This matter concerns a series of inspections of the Mine, Shirvan Quarry, from April to October of 2020 and the resulting citations and orders. These inspections led to a myriad of alleged violations, 8 citations and 11 orders at issue in this proceeding. BC Quarries also challenges the penalty assessment that resulted from three of the orders. Many of these alleged violations stem from a similar sequence that involves a citation for an alleged violation followed by the failure to abate that violation, a withdrawal order, and the failure to follow that withdrawal order.
A hearing was held via Zoom for Government on July 13-14, 2021. During the hearing, the parties offered witness testimony[1] and documentary evidence citation or order by citation or order.[2] The Secretary submitted a post-hearing brief on September 13, 2021.
Based on a careful review of the record, including the evidence submitted, the Secretary’s post-hearing brief, and observation of the demeanor of witnesses,[3] the undersigned makes the following findings of fact and conclusions of the law.
I. STIPULATIONS
The parties submitted the following stipulations, which have been accepted into the record:
a) At all relevant times, Respondent has been an “operator” as defined in Section 3(d) of the Mine Act, 30 U.S.C. § 802(d).
b) BC Quarries is a “mine” as defined in § 3(h) of the Mine Act, 30 U.S.C. § 802(h).
c) Respondent’s operations at the mine at which the Citations in this case were issued are subject to the jurisdiction of the Mine Act.
d) This proceeding is subject to the jurisdiction of the Federal Mine Safety and Health Review Commission and its designated Administrative Law Judges pursuant to Sections 105 and 113 of the Mine Act.
e) The individuals whose names appear in Block 22 of the Citation(s)/Order(s) in this case were acting in an official capacity and as authorized representatives of the Secretary of Labor when they issued the Citations/Orders.
f) The Citation(s)/Order(s) were properly issued and served by a duly authorized representative of the Secretary of Labor upon an agent of Respondent at the date, time, and place stated.
g) Respondent is an ongoing business.
h) From June 16 to August 3, 2020, miners used the sea container identified in Order 9523975.
i) From June 16 to August 3, 2020, miners used the 500-gallon tank identified in Order 9523972.

— GOALS —
1. Restate the paragraph of the Shirvan Quarry decision that begins "This matter concerns a series of inspections" as a short bulleted list that keeps its main facts.
2. Translate this sentence from the Shirvan Quarry decision into Spanish: "A hearing was held via Zoom for Government on July 13-14, 2021."
3. Carry on writing the Shirvan Quarry decision, picking up after its final stipulation about the 500-gallon tank.

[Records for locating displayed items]
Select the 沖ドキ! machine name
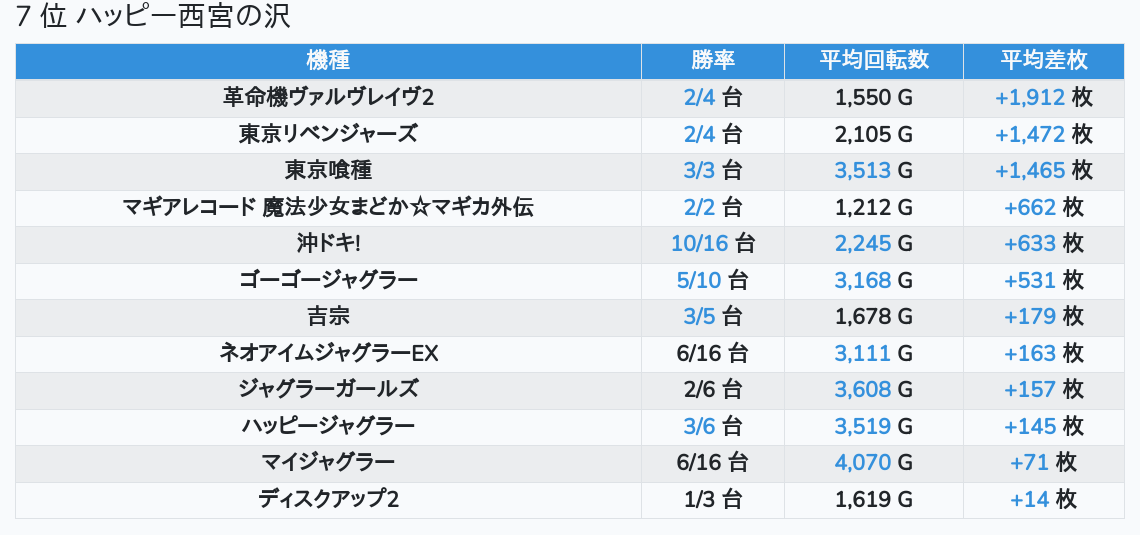Image resolution: width=1140 pixels, height=535 pixels. (x=328, y=243)
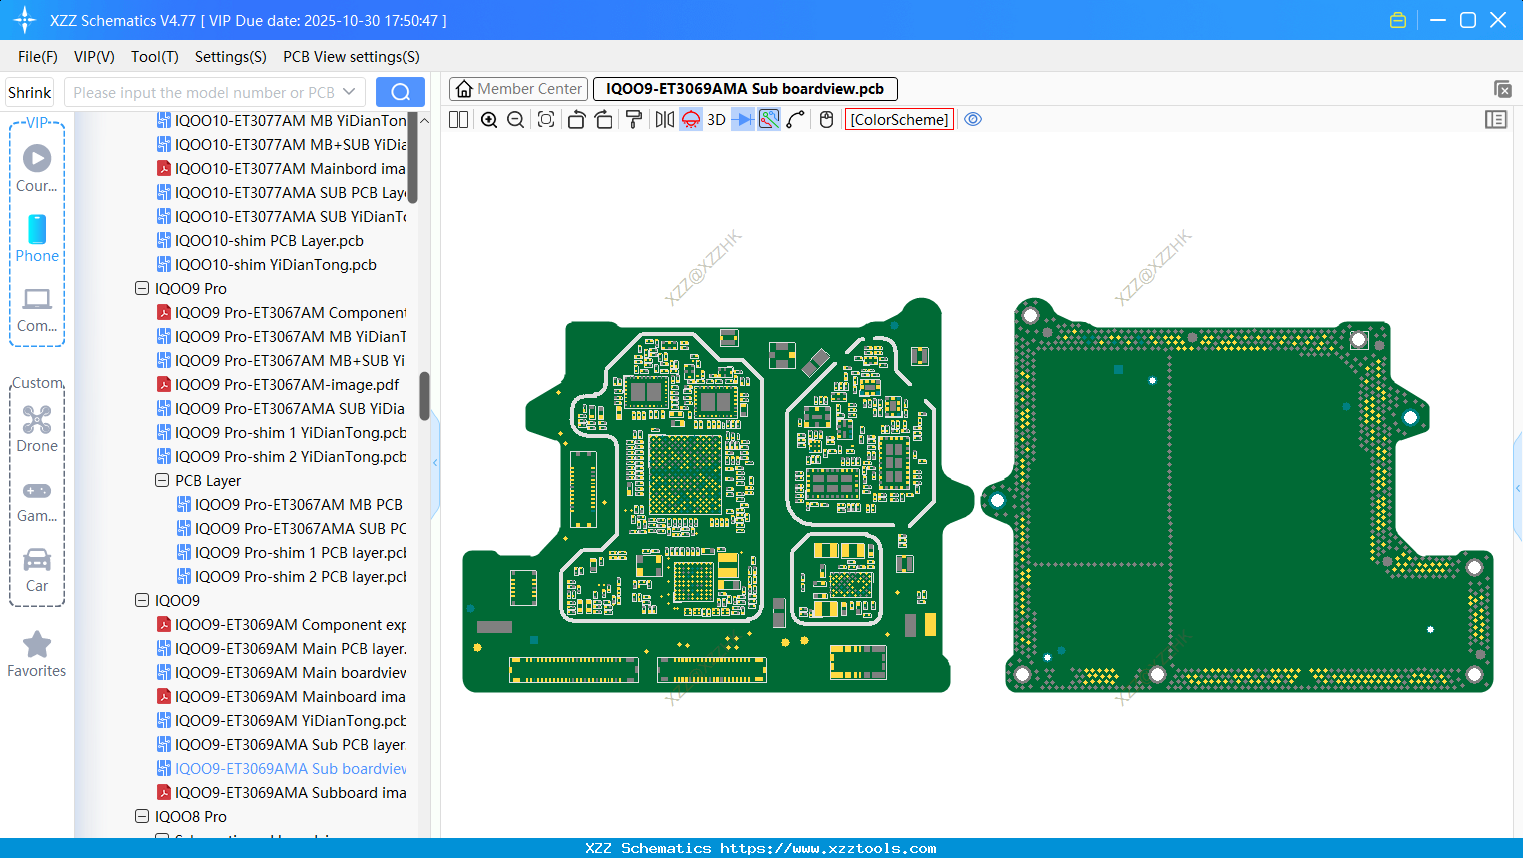This screenshot has width=1523, height=858.
Task: Click the zoom out magnifier icon
Action: point(516,120)
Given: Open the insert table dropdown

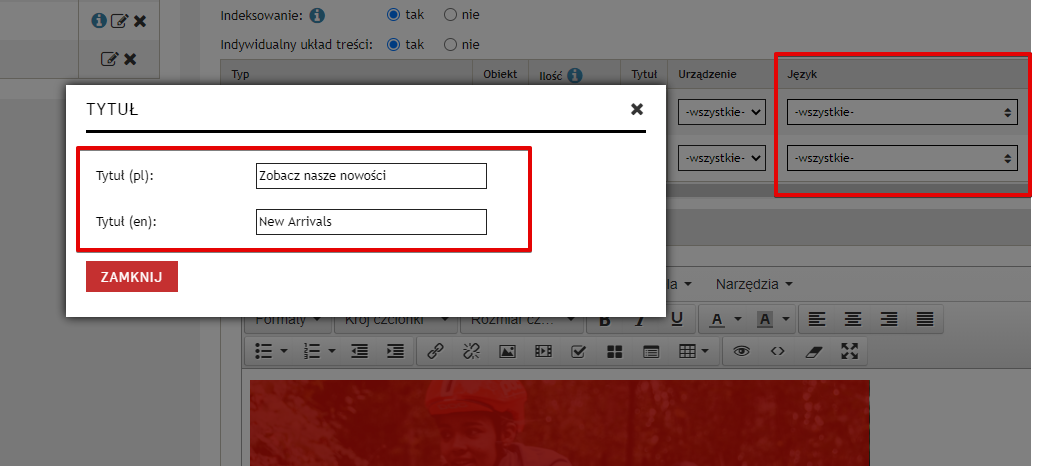Looking at the screenshot, I should click(x=694, y=351).
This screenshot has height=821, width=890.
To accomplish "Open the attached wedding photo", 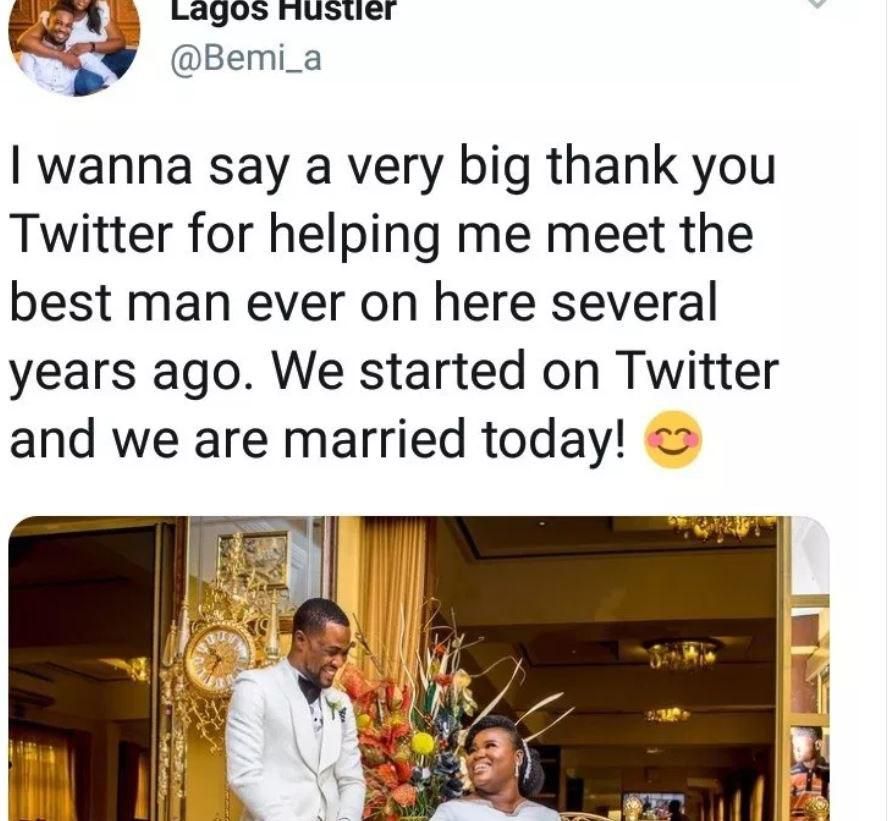I will (x=420, y=668).
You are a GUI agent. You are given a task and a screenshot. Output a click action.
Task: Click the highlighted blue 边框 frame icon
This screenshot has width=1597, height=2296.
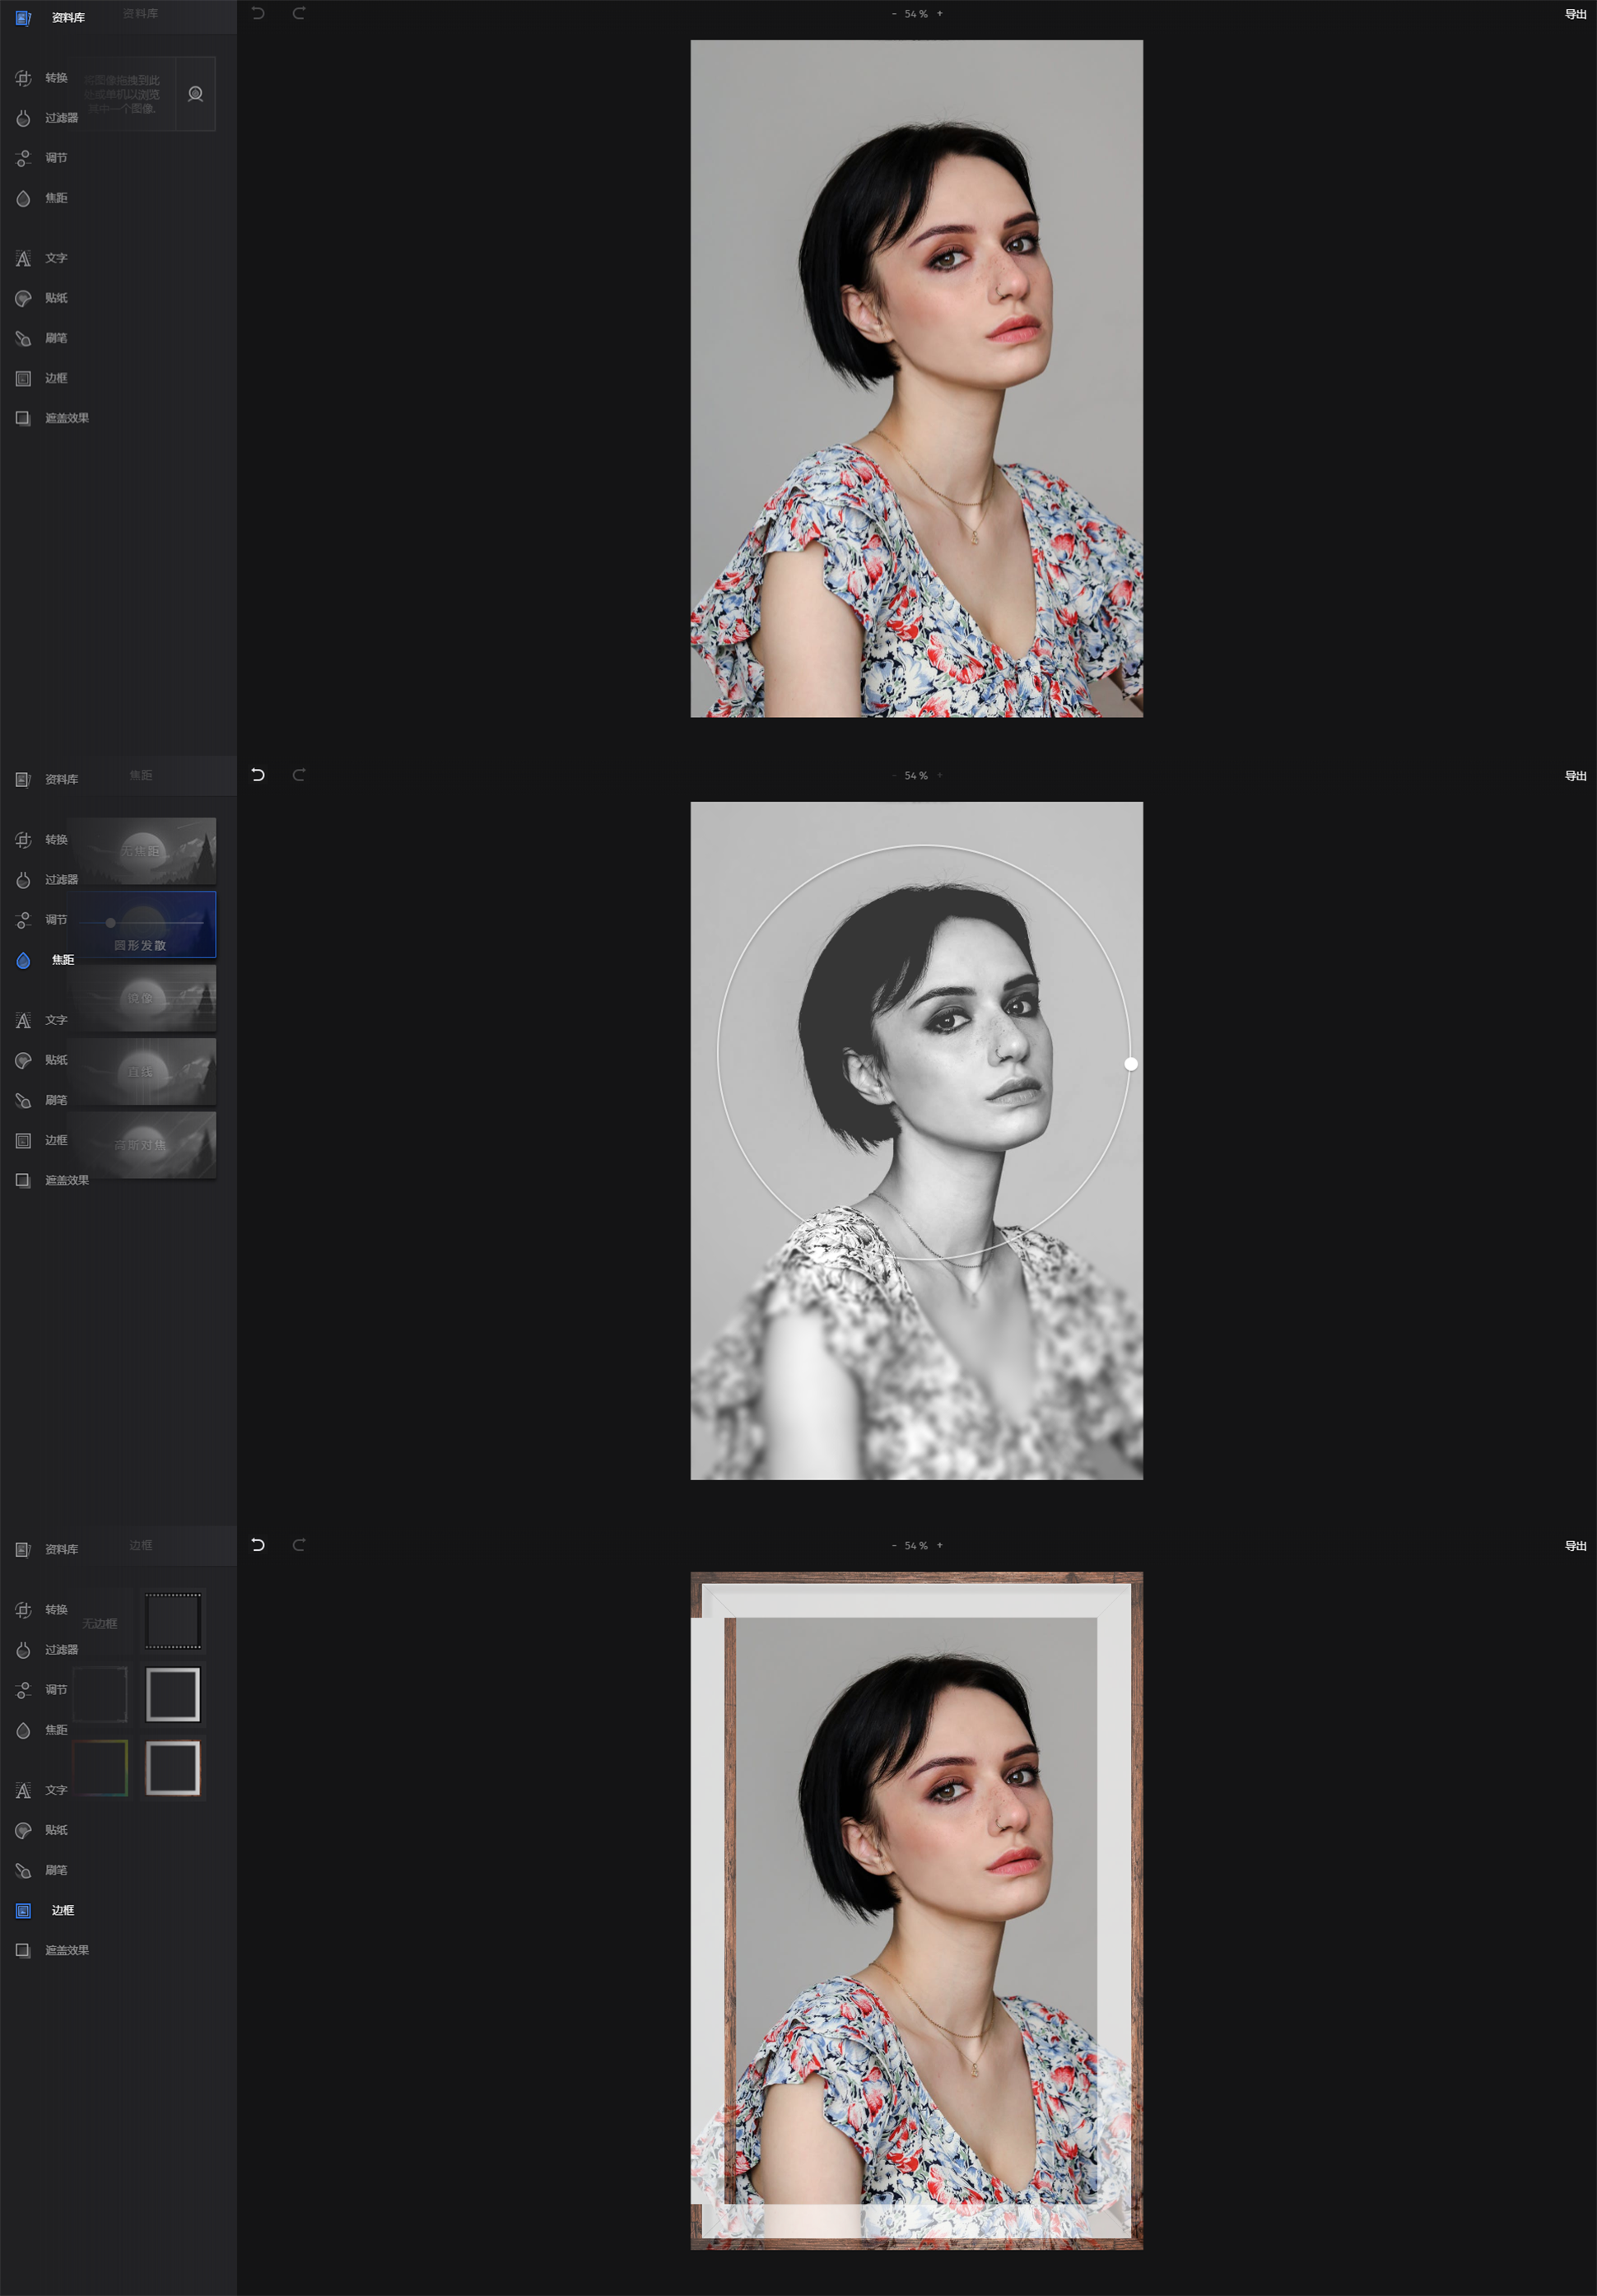tap(23, 1910)
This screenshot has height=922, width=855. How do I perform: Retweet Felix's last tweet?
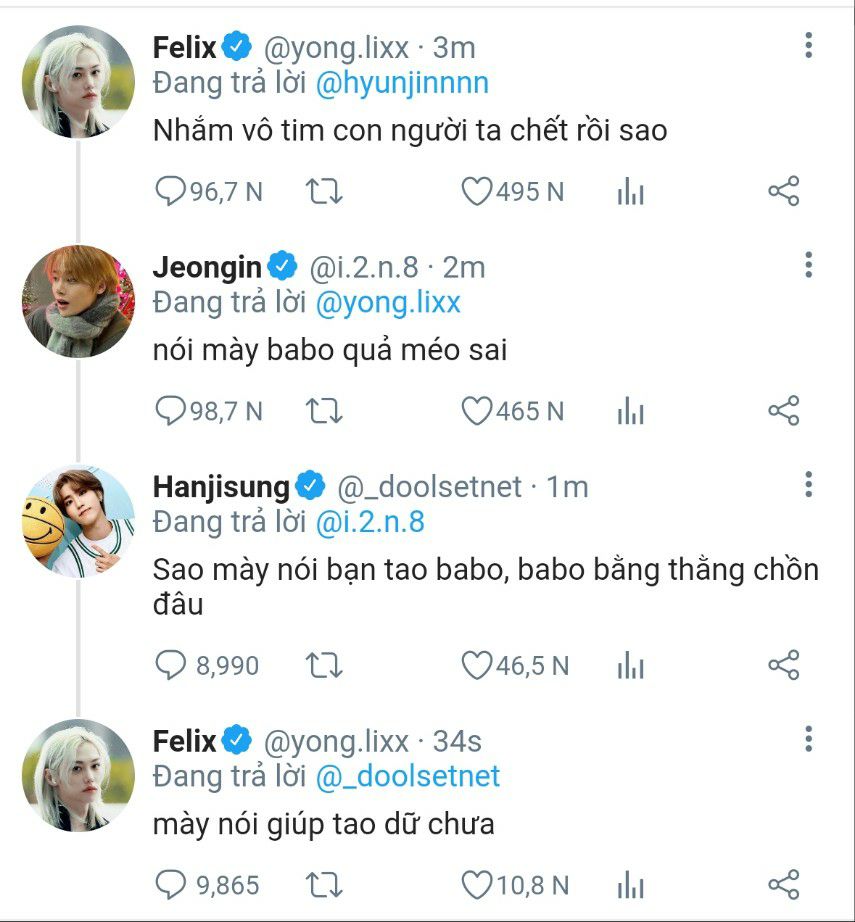pos(323,885)
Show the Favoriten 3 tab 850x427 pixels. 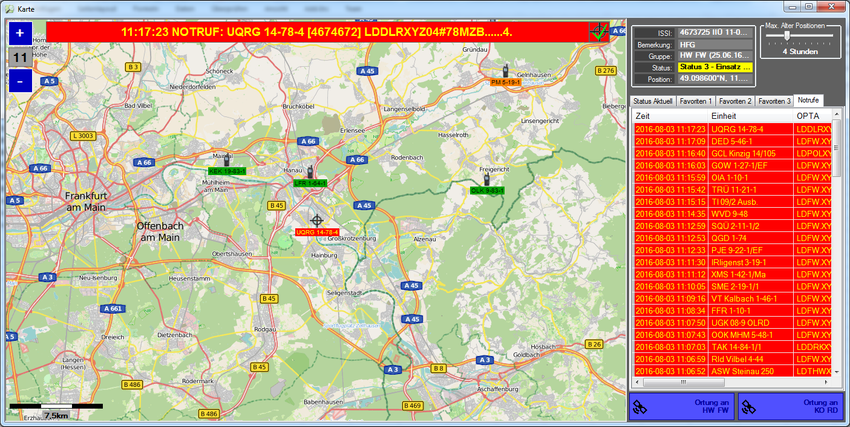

— ANSWERS —
1.
- The case involves inspections of the Shirvan Quarry from April to October 2020 and the citations and orders that resulted.
- At issue are 8 citations and 11 orders.
- BC Quarries also challenges the penalty assessment resulting from three of the orders.
- Many of the alleged violations follow a similar sequence: a citation, a failure to abate it, a withdrawal order, and a failure to follow that withdrawal order.

2. Se celebró una audiencia a través de Zoom for Government los días 13 y 14 de julio de 2021.

3.
j) From June 16 to August 3, 2020, miners used the 100-gallon tank identified in Order 9523974.
k) On June 16, 2020, the John Deere excavator identified in Citation 9523939 did not have mirrors.
l) As of June 16, 2020, the fire extinguisher identified in Citation 9523940 had not been inspected on a monthly basis.
Sec’y Prehearing Report at 3-4; July 13 Tr. at 13-26.
II. PRELIMINARY MATTERS
As an initial matter, numerous citations and orders involved in this matter—both those that BC Quarries contested and those related to contested citations and orders—have already become final decisions of the Commission.
The Mine Act establishes a dual system for filing contests of citations and contests of proposed penalties. 30 U.S.C. § 815(d); 29 C.F.R. Part 2700, Subparts B, C; Kemper Equip. Inc., 35 FMSHRC 376, 376 (Feb. 2013). However, “[t]he filing of a notice of contest of a citation . . . does not constitute a challenge to a proposed penalty assessment that may subsequently be issued by the Secretary . . . based on that citation.” 29 C.F.R § 2700.21(a). Consequently, a party that wants to contest a proposed penalty assessment must notify the Secretary of such contest “regardless of whether the person has previously contested the underlying citation.” Id. § 2700.26. Where an operator fails to contest a penalty assessment within 30 days, the Secretary’s penalty assessment becomes a final order of the Commission and not subject to review by any court or agency. 30 U.S.C. § 815(a). This is the case even where an operator has contested the underlying citation. Apogee Coal Co., LLC, 38 FMSHRC 32 (Jan. 2016); Kemper, 35 FMSHRC at 377. Furthermore, “a penalty under the Mine Act is predicated upon the existence of a violation.” Old Ben Coal Co., 7 FMSHRC 205, 209 (Feb. 1985).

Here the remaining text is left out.